RECORDS SUPPLIED
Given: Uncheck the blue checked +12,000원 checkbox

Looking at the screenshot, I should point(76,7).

...

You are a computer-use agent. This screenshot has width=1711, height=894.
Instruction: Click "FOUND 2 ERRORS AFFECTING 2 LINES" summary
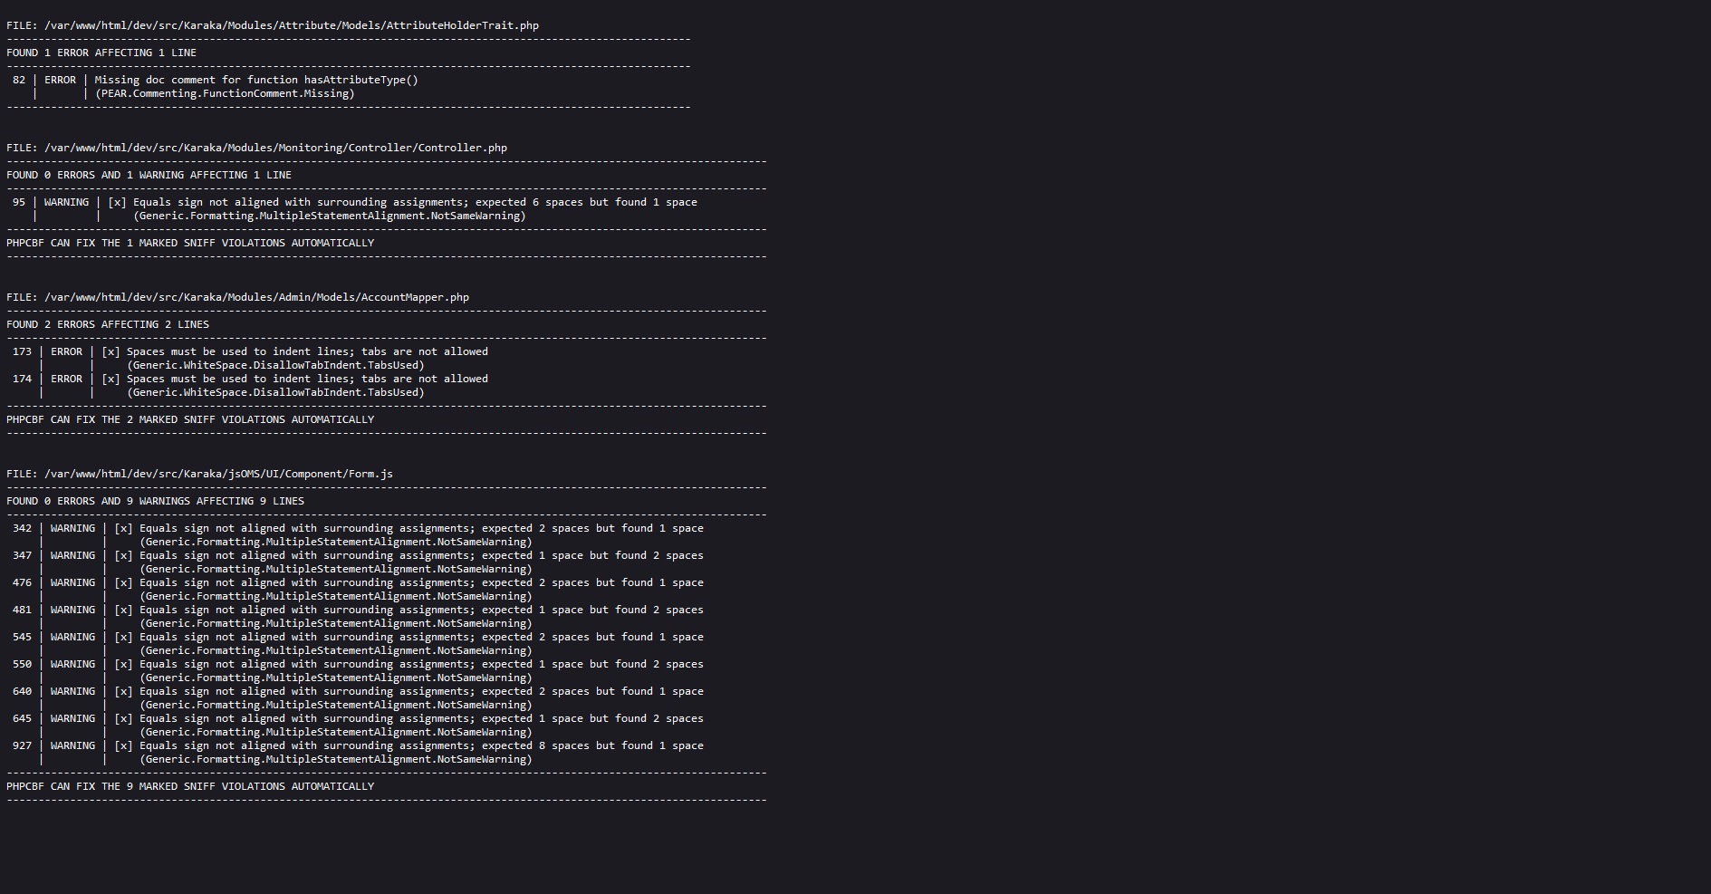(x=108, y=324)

OBJECTIVE
Echo the material from the line with "You are a computer-use" to the line with "(x=108, y=324)", both of those lines included, and omit the pictures.

REPLY
You are a computer-use agent. This screenshot has width=1711, height=894.
Instruction: Click "FOUND 2 ERRORS AFFECTING 2 LINES" summary
(x=108, y=324)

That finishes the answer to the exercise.